Was kann korrigiert werden?
Die Oberarmraffung wird insbesondere von Frauen gewünscht, die in fortgeschrittenem Alter eine ausgeprägte Oberarm-Cellulite haben und deshalb keine ärmelfreie Kleidung mehr tragen können. Hauttaschen, die bei seitlich ausgestreckten Armen von der Achsel bis fast zum Ellenbogen unschön herunterhängen, lassen sich durch die Oberarmraffung operativ entfernen.
So wird's gemacht
Für die Operation ist ein Schnitt von der Achselhöhle bis zum Ellenbogengelenk nötig. Die überschüssige Haut wird entfernt und das Gewebe gerafft. Später ist eine feine Narbe an der Oberarminnenseite zu sehen.
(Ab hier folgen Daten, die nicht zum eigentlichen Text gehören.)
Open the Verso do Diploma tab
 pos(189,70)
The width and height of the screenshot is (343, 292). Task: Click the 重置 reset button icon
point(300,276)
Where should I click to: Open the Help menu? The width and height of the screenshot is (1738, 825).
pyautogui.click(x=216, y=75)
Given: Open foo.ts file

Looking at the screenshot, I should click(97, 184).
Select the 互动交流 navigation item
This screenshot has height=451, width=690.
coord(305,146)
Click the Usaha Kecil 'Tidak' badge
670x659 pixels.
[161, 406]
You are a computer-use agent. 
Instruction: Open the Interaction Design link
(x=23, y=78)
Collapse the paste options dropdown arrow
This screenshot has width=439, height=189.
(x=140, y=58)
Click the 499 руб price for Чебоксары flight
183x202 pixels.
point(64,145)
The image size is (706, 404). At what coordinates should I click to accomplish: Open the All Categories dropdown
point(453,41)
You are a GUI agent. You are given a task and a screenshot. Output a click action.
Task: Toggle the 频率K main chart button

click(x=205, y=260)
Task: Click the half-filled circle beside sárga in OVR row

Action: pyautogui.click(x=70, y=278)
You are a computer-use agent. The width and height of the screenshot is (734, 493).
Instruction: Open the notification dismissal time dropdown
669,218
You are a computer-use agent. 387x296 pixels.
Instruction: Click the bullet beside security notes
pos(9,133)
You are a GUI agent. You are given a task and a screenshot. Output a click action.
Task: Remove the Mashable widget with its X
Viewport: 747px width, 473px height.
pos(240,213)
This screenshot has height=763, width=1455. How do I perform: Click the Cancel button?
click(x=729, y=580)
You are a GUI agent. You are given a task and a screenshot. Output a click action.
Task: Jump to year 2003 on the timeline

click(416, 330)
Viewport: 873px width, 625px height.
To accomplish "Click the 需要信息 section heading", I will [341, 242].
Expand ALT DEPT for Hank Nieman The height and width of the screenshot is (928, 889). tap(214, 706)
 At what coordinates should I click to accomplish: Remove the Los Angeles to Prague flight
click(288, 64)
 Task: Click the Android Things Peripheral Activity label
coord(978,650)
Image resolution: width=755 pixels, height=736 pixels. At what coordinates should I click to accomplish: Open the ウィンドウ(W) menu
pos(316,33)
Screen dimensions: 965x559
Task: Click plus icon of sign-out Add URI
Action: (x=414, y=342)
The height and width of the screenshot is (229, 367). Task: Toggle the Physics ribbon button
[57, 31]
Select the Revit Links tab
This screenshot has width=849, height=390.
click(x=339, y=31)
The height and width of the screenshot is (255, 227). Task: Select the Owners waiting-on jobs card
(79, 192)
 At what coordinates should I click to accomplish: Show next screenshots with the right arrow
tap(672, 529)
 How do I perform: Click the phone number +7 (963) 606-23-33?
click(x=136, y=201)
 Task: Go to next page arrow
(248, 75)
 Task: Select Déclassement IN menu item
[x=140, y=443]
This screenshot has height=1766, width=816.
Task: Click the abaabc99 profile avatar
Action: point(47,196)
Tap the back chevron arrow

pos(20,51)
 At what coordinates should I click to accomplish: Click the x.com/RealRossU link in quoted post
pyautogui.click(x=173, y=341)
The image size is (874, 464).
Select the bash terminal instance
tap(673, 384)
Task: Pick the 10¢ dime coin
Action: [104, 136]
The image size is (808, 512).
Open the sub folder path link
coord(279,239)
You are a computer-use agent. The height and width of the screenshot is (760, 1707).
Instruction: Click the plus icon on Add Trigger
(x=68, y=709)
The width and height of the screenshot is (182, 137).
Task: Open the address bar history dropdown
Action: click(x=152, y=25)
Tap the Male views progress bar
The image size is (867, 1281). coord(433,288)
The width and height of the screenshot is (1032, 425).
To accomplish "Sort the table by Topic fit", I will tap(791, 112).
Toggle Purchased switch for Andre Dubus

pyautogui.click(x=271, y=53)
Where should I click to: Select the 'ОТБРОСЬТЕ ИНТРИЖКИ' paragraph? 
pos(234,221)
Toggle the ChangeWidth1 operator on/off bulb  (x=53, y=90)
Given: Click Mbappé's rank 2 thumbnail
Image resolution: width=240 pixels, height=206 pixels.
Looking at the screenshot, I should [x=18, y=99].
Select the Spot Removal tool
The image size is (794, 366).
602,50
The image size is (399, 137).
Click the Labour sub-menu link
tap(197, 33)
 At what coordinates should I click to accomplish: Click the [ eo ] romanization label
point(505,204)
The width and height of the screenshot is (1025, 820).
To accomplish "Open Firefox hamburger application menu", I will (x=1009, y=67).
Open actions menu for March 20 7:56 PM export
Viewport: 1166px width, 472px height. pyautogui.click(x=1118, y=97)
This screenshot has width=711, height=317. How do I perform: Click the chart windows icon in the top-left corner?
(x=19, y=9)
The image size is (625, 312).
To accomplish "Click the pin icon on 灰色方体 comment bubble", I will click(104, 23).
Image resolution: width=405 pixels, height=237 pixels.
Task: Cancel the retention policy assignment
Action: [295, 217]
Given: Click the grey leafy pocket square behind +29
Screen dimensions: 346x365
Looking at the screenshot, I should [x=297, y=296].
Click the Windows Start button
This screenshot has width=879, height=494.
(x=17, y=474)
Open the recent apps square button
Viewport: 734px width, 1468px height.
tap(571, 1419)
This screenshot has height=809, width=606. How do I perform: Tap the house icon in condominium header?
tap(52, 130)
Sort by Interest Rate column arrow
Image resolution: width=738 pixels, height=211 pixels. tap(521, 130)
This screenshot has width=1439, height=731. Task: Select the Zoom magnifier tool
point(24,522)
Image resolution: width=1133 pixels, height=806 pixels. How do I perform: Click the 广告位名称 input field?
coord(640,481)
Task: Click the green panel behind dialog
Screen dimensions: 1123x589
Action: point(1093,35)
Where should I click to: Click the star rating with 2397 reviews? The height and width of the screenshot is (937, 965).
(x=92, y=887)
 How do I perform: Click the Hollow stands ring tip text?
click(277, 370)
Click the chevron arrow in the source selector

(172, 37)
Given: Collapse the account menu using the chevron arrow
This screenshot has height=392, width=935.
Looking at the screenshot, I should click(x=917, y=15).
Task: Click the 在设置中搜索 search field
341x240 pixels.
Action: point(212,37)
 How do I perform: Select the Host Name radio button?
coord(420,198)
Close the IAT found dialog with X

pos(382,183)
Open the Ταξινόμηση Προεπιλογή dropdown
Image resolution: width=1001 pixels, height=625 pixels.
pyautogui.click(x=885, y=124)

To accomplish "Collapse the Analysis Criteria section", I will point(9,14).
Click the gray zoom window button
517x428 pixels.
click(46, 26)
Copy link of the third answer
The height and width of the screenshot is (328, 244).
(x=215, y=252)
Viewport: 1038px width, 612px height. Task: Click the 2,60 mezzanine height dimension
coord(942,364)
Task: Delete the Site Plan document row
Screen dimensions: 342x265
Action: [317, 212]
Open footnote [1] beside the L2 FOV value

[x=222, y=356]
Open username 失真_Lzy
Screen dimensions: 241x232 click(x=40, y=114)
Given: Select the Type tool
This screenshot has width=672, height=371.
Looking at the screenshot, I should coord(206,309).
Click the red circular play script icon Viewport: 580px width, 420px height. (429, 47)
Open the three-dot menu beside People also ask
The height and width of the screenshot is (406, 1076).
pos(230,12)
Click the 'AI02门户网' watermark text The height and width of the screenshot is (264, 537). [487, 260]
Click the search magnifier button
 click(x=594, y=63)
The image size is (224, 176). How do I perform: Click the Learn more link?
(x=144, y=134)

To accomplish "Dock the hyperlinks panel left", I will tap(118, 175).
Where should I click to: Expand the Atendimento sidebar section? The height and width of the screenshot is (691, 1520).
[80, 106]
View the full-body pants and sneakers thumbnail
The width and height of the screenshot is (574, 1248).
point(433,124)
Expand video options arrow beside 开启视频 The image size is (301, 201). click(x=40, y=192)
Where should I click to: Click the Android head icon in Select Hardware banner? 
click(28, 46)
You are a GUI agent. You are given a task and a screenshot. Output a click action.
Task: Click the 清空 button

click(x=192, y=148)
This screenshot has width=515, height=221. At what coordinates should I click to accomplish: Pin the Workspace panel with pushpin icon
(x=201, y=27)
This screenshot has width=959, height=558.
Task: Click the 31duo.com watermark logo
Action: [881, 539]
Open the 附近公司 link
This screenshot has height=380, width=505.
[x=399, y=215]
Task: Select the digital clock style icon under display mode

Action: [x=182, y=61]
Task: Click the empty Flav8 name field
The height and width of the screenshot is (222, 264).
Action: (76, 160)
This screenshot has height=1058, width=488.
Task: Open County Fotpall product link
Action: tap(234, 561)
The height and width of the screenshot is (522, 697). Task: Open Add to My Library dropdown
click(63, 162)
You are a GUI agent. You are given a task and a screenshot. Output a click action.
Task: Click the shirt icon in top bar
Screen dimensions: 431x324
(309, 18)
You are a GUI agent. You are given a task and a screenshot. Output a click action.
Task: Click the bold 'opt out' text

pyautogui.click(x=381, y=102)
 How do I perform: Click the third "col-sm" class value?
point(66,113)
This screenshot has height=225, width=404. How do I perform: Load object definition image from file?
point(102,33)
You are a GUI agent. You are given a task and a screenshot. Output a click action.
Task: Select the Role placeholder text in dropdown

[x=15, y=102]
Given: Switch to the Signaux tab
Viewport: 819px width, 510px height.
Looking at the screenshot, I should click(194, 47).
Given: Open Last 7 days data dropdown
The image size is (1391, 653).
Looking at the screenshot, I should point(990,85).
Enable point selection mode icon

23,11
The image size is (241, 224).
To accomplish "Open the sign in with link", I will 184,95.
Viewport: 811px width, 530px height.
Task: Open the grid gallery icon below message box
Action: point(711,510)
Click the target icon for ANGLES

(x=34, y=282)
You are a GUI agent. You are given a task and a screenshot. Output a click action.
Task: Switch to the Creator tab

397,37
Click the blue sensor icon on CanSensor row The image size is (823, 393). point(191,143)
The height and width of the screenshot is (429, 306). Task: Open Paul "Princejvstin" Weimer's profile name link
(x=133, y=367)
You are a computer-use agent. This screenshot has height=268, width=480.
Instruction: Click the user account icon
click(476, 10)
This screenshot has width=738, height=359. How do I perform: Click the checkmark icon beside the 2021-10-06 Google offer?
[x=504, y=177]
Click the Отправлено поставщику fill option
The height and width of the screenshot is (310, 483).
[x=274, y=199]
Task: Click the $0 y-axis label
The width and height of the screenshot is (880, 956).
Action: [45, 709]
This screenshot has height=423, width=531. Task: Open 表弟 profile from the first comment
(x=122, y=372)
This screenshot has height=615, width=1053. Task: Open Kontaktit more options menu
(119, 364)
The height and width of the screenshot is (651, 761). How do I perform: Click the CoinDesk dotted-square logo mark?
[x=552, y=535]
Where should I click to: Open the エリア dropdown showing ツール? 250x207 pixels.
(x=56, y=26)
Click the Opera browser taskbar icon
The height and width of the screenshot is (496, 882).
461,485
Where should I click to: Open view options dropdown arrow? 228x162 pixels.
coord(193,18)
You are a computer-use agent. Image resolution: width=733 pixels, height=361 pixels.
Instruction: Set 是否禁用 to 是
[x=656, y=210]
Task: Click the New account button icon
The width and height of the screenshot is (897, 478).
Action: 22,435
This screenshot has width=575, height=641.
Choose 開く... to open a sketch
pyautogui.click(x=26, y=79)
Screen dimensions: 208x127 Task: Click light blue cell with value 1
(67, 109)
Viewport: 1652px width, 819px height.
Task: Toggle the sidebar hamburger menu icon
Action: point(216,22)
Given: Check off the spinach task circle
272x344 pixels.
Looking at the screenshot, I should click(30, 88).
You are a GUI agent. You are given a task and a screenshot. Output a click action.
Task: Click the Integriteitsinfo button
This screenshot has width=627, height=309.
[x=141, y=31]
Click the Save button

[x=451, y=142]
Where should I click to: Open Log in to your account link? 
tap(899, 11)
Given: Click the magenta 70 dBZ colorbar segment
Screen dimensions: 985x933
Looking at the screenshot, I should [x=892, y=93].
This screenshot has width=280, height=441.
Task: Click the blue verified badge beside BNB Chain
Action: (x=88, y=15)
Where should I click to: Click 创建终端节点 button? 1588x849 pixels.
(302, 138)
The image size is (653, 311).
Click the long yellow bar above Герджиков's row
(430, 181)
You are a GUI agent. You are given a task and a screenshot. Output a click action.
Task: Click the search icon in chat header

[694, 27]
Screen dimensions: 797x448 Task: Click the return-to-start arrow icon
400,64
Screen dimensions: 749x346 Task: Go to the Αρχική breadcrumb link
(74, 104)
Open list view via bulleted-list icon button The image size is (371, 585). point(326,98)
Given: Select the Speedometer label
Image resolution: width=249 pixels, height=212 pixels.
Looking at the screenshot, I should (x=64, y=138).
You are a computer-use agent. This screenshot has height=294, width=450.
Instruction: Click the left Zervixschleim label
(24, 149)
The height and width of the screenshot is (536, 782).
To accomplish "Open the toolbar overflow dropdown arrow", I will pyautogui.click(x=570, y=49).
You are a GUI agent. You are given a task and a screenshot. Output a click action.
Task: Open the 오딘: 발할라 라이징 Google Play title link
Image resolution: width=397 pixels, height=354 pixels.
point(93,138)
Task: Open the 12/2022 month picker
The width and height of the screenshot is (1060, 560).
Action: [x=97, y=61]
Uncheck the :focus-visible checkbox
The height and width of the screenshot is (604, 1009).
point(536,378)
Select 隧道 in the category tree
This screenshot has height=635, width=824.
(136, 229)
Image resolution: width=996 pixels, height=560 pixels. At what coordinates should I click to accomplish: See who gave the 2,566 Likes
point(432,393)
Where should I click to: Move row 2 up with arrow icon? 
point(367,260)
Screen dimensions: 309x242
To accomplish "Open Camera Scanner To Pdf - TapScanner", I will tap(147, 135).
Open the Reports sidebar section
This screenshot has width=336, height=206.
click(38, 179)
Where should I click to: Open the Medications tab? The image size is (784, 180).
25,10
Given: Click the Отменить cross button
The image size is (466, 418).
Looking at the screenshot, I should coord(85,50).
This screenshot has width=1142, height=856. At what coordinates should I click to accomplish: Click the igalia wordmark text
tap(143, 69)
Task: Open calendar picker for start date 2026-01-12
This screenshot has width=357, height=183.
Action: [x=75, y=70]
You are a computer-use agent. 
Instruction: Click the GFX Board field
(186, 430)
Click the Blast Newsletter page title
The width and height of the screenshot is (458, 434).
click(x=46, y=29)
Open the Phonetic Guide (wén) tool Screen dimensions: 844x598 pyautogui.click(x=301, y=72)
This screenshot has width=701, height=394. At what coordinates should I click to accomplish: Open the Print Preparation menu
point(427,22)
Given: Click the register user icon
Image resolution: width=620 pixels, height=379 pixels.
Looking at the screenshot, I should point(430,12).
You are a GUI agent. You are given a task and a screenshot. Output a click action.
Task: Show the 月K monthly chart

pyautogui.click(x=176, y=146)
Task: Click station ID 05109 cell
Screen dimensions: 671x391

In der Regel kommt es zu einem guten kosmetischen Ergebnis, weil die Haut wieder ganz straff ist.
Muss man mit Komplikationen rechnen?
Auch bei der Oberarmraffung kann man Komplikationen wie Nachblutungen, Infektionen etc. nicht mit absoluter Sicherheit ausschließen. Relativ häufig kommt es zu einem leichten Lymphstau im Bereich der Operationsnarbe, weshalb wir dem Patienten postoperativ für etwa 2 bis 3 Wochen manuelle Lymphdrainagen empfehlen.